Written problem A -> Copy the litigation passage word for word, starting at "The complaint names" and ending at "reasonably possible loss.".
Written problem B -> In the litigation passage, how much did Howmet pay the EPA as a penalty in October 2010?

Extract to read ->
------------------------------------------------------------

As previously reported, on January 14, 2010, Alcoa was served with a complaint involving approximately 2,900
individual persons claimed to be residents of St. Croix who are alleged to have suffered personal injury or property
damage from Hurricane Georges or winds blowing material from the property since the time of the hurricane. This
complaint, Abednego, et al. v. Alcoa, et al. was filed in the Superior Court of the Virgin Islands, St. Croix Division.
The complaint names as defendants the same entities as were sued in the February 1999 action earlier described and
have added as a defendant the current owner of the alumina facility property. In February 2010, Alcoa and SCA
removed the case to the federal court for the District of the Virgin Islands. Subsequently, plaintiffs have filed a motion
to remand the case to territorial court as well as a third amended complaint, and defendants have moved to dismiss the
case for failure to state a claim upon which relief can be granted. The company is unable to reasonably predict an
outcome or to estimate a range of reasonably possible loss.
As previously reported, on September 26, 2003, Region VI of the U.S. Environmental Protection Agency (EPA) filed
an Administrative Complaint, Compliance Order and Notice of Opportunity for Hearing against the Wichita Falls,
Texas facility of Howmet Corporation (Howmet) for violations of hazardous waste regulations relating to shipments of
used potassium hydroxide to a fertilizer manufacturer from 1997 until 2000. The Complaint proposed a penalty of
$265,128. In addition, EPA ordered Howmet to cease sending used potassium hydroxide to fertilizer manufacturers or
employing used potassium hydroxide in any use constituting disposal and to certify compliance with hazardous waste
regulations within 30 days. On October 22, 2003, EPA Region II issued an almost identical Complaint, Compliance
Order and Notice of Opportunity for Hearing against Howmet’s Dover, New Jersey facility, seeking $180,021 in
penalties. Howmet filed its Answers to EPA Region VI’s and EPA Region II’s Complaints. Howmet’s Answers denied
the substance of EPA’s Complaints, requested that no penalties be imposed and requested Hearings on both the
hazardous waste allegations and the Compliance Orders. In April 2005, the administrative Court granted EPA’s
motions for partial accelerated decision with respect to both cases, finding that Howmet violated the cited regulatory
provisions alleged in the Complaints and moved the case to the penalty phase. In September 2005, EPA and Howmet
stipulated to a penalty amount of $309,091 for the consolidated matters should the finding of liability be upheld and
Howmet appealed the administrative Court’s decision to the Environmental Appeals Board. In May 2007, the
Environmental Appeals Board upheld the administrative Court’s liability finding against Howmet and assessed the
parties’ stipulated penalty of $309,091. In July 2007, Howmet appealed the Environmental Appeals Board’s decision to
the United States Court of Appeals for the District of Columbia. In October 2010, Howmet paid to the EPA a penalty
of $309,091 following denial of Howmet’s appeal by the United States Court of Appeals for the District of Columbia.

------------------------------------------------------------

Raw data ->
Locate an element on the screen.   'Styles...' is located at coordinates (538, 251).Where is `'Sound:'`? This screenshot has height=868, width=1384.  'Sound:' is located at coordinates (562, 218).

------------------------------------------------------------

Correct output A ->
The complaint names as defendants the same entities as were sued in the February 1999 action earlier described and
have added as a defendant the current owner of the alumina facility property. In February 2010, Alcoa and SCA
removed the case to the federal court for the District of the Virgin Islands. Subsequently, plaintiffs have filed a motion
to remand the case to territorial court as well as a third amended complaint, and defendants have moved to dismiss the
case for failure to state a claim upon which relief can be granted. The company is unable to reasonably predict an
outcome or to estimate a range of reasonably possible loss.

Correct output B -> $309,091